La ciudad fue, y es aún, el más importante referente de la vida moderna. El Occidente nació en la ciudad, el Estado es hijo de la ciudad. En ella se concentran millones de personas, y están la prosperidad y la miseria. Allí están las posibilidades y las frustraciones, los museos y los basureros. Está la contaminación y la violencia. Están los actos de masas.
La ciudad fue distintivo de cultura, espacio donde prosperaron, a la par, el mercado y la academia, la universidad y el comercio, y donde, al decir de algunos, triunfó la “civilización sobre la barbarie”. Ciudadano, o hijo de la ciudad, fue, alguna vez, aquel ser comprometido con la democracia y los intereses de su país. La ciudad fue tierra fértil para la legalidad. Todo eso fue la ciudad occidental y su hija, la latinoamericana.
Pero, ha corrido agua bajo el puente, y ahora nos encontramos con la cotidiana y asombrosa constatación de que la ciudad moderna ha perdido la mayoría de sus atributos; han caducado sus signos distintivos, ha envejecido irremediablemente su función civilizadora, y hoy es un espacio perverso, una gigantesca concentración de seres extraños donde prospera el anonimato y reina la indiferencia. Ha desaparecido el barrio y, con él, el sentido de vecindad y el reconocimiento del otro.
En América Latina las ciudades han crecido hasta el absurdo y se han convertido en realidades perversas. Pienso en México, en su tumulto y su violencia, en las villas miseria de Buenos Aires, en las favelas del Brasil, en los tugurios de Lima y en los cinturones de miseria de todas las demás. Pienso en los rascacielos y en el cemento, y en la destrucción sistemática del campo y del pasado arquitectónico e histórico. Pienso en el Quito de todos los días, en la saturación de vehículos, en la prepotencia de esos “jefes supremos” que se llaman conductores. Pienso en las visiones cortas de autoridades y ciudadanos. En la ausencia de absoluta de Municipio. Pienso en las negaciones y en las cobardías que falsifican la realidad: el veloz deterioro del centro histórico, donde templos y monumentos son, apenas, el telón de fondo de un “mercado libre” al estilo de Calcuta. Veo cómo la alcaldía ha servido para manchar la dignidad de la ciudad, y cómo la vergüenza y el civismo han caducado aprovechando la ausencia de sus elites y el interés de innumerable mercachifles.

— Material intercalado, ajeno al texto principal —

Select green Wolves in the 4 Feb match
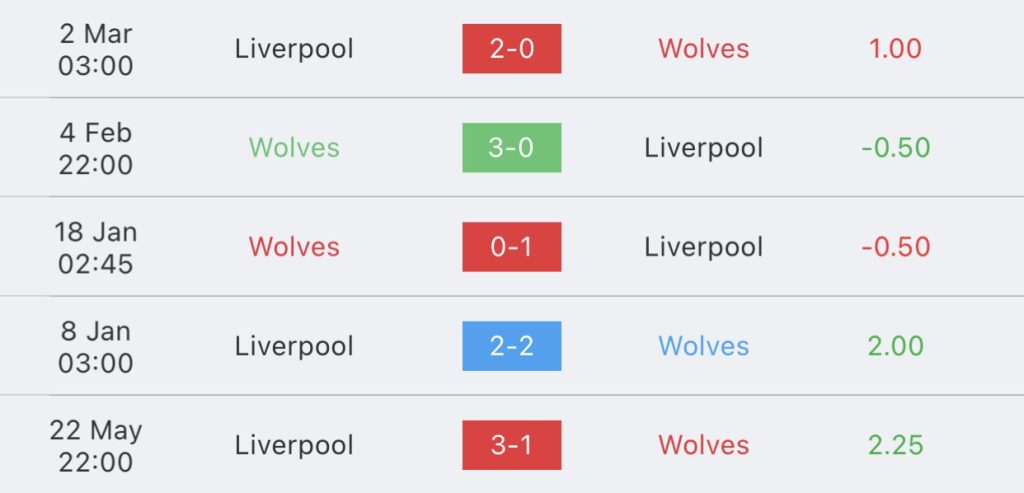coord(294,148)
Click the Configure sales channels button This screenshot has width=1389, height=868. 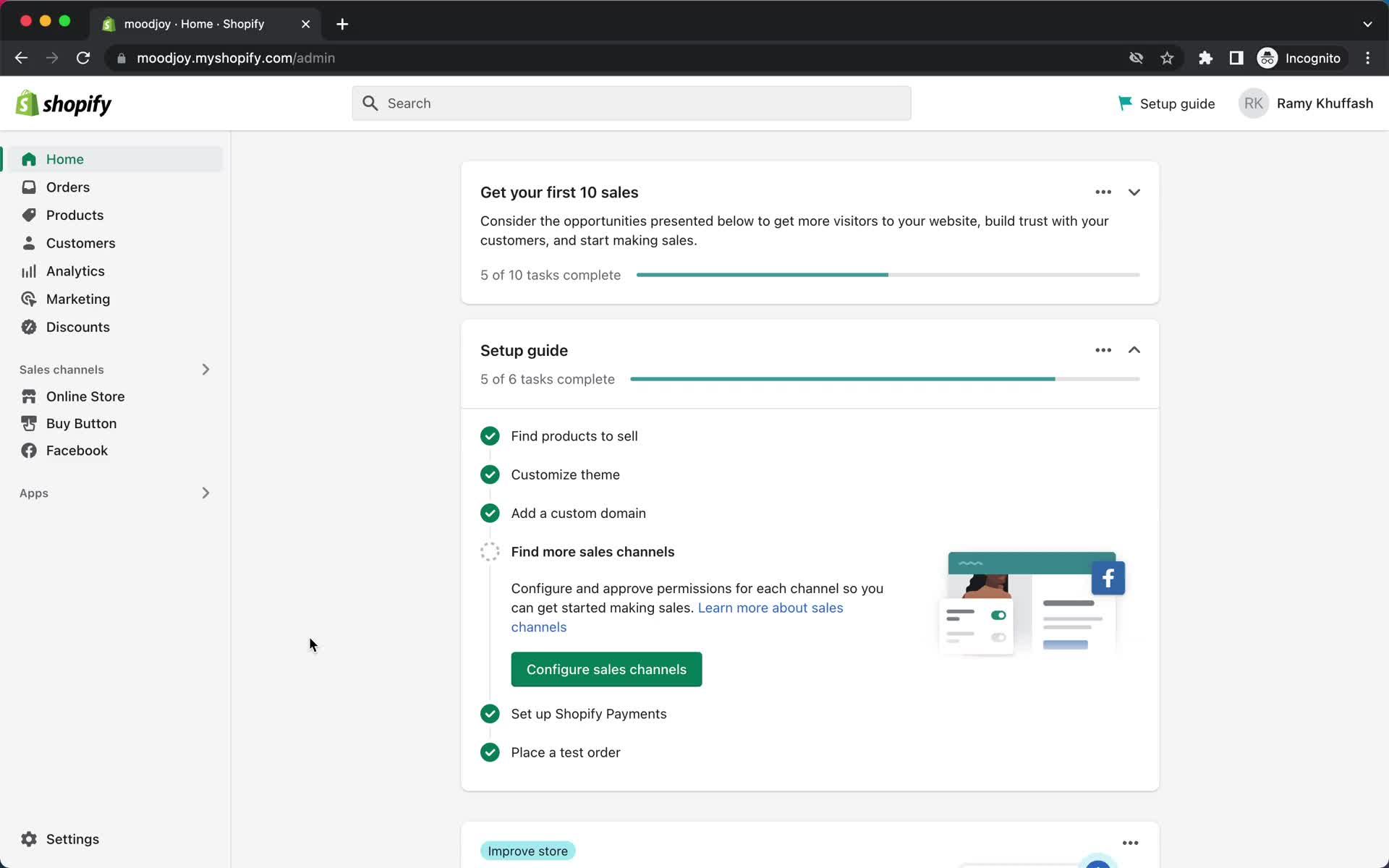pos(606,670)
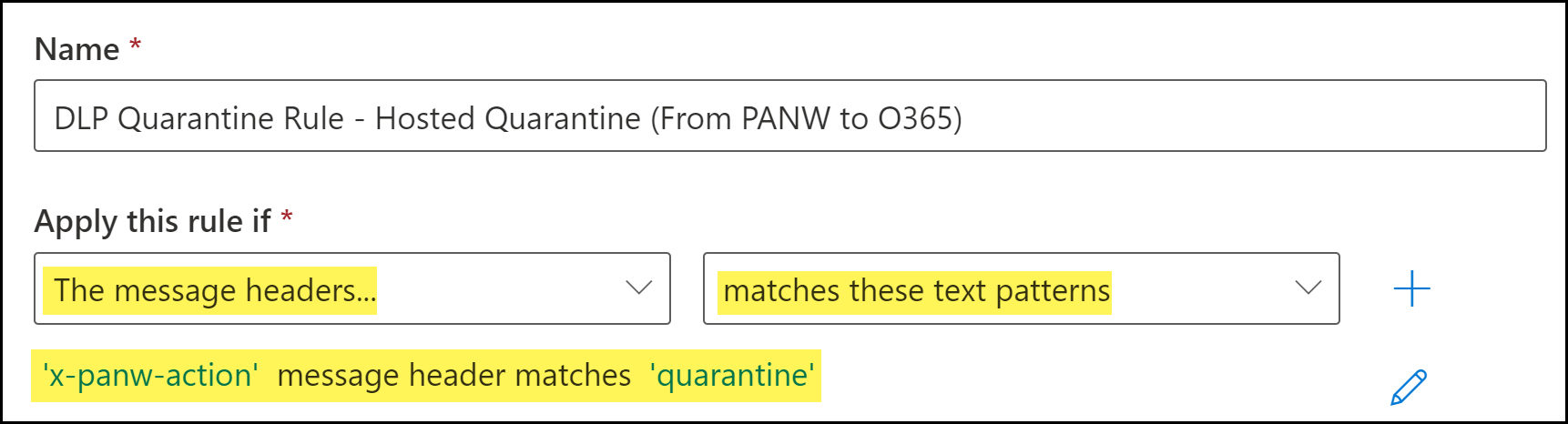Place cursor after '(From PANW to O365)' text
This screenshot has width=1568, height=424.
coord(962,118)

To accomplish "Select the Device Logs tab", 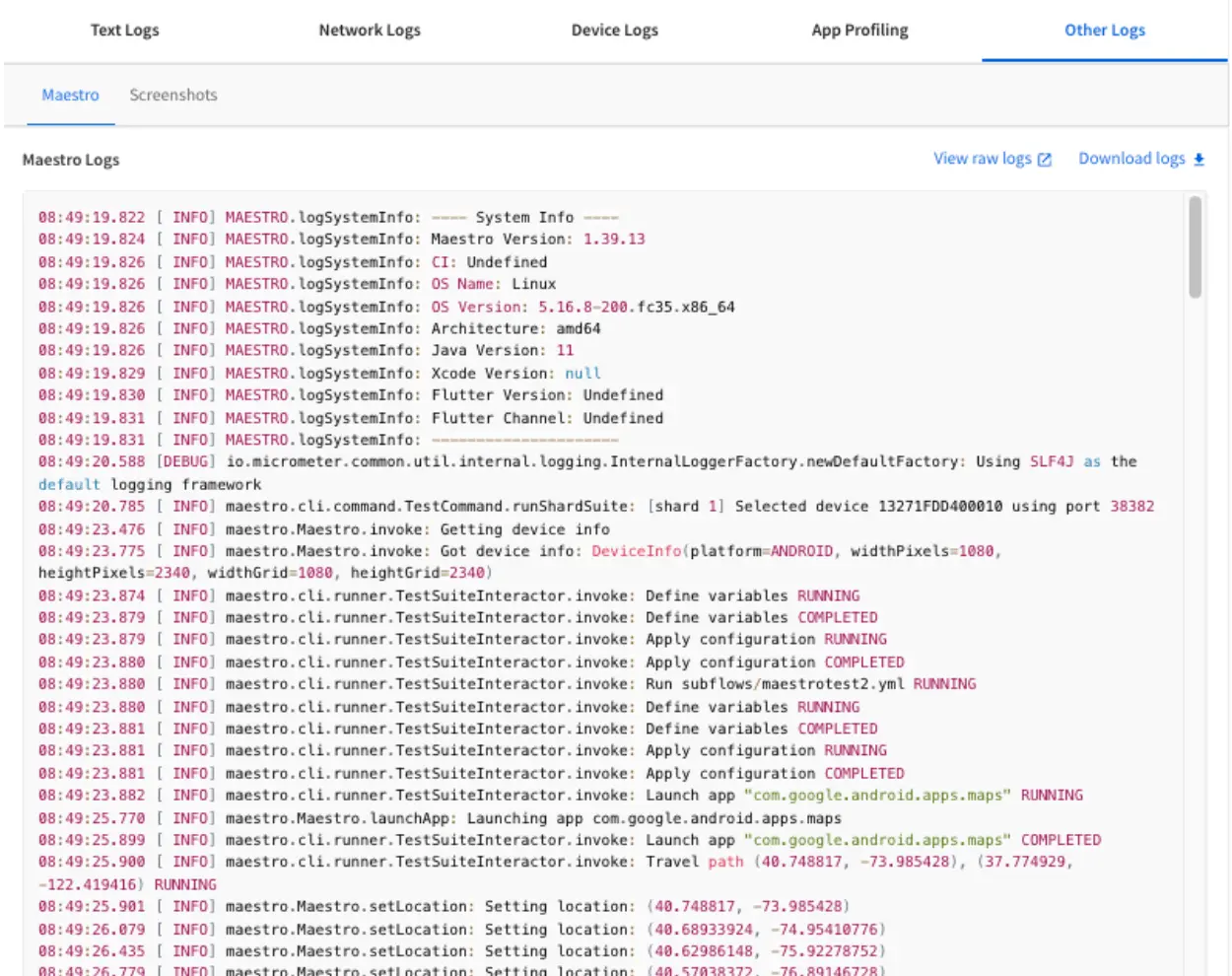I will click(x=613, y=30).
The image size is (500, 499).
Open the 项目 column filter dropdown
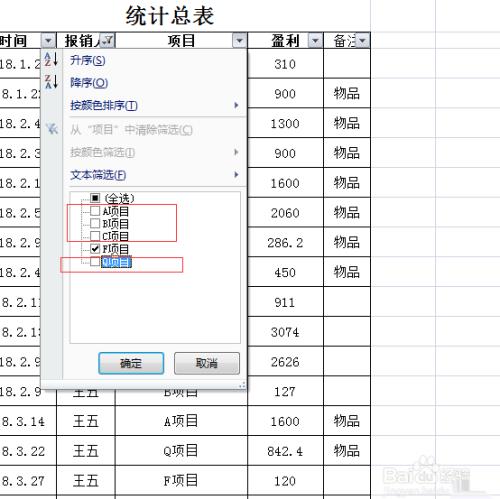(x=239, y=41)
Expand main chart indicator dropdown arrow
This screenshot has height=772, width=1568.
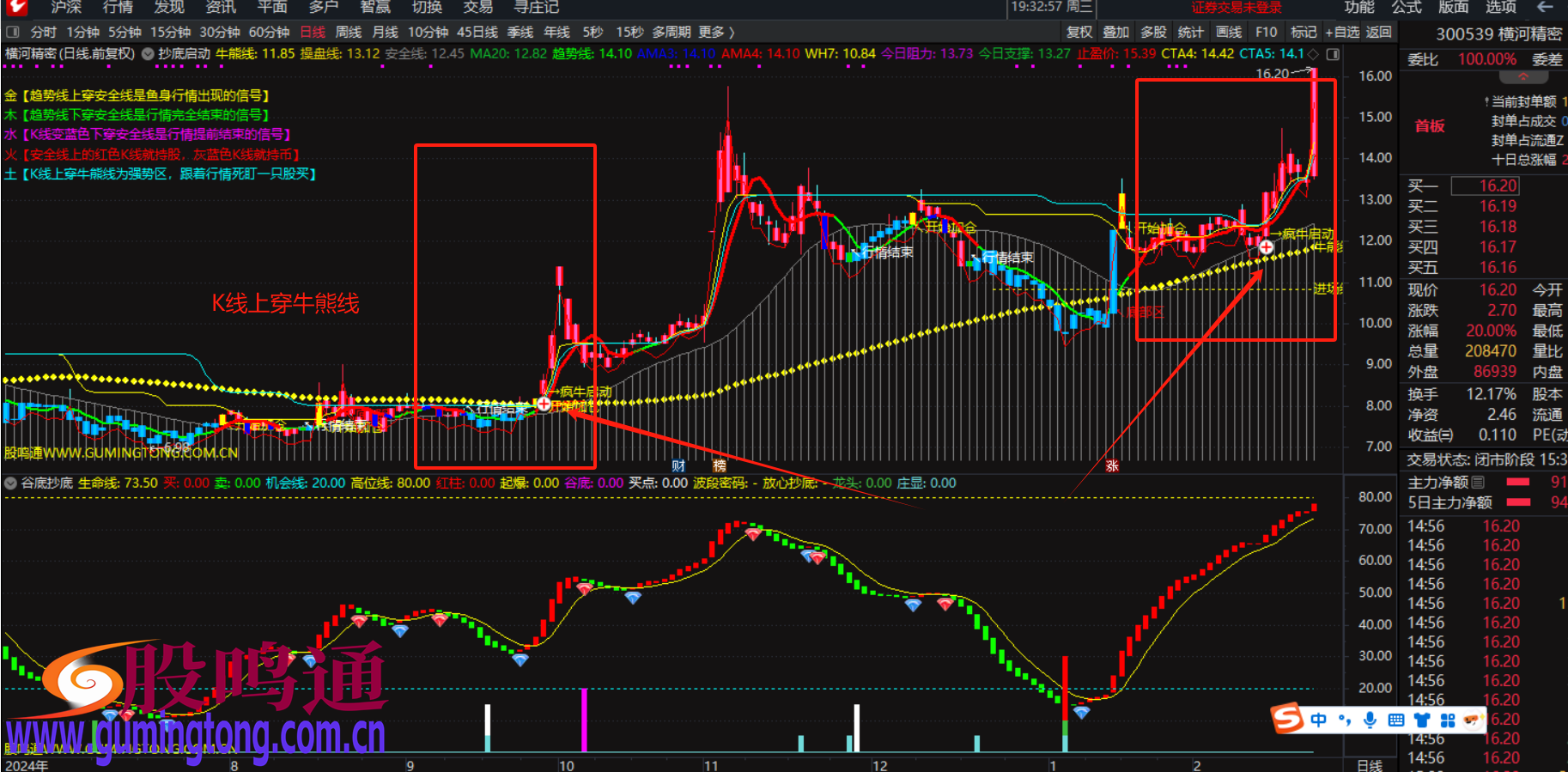pos(148,54)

Hay que asumir la ciudad como realidad perversa, como hecho de multitudes, como espacio de anonimatos, como triunfo del cemento y el mal gusto. Como negación de la intimidad y la paz. Ese debería ser el punto de partida para plantearse un proyecto de ciudad como espacio para vivir, como modelo en que prevalezcan los derechos de la gente, y no los turbios cálculos de políticos y demás filisteos que se han adueñado de Quito.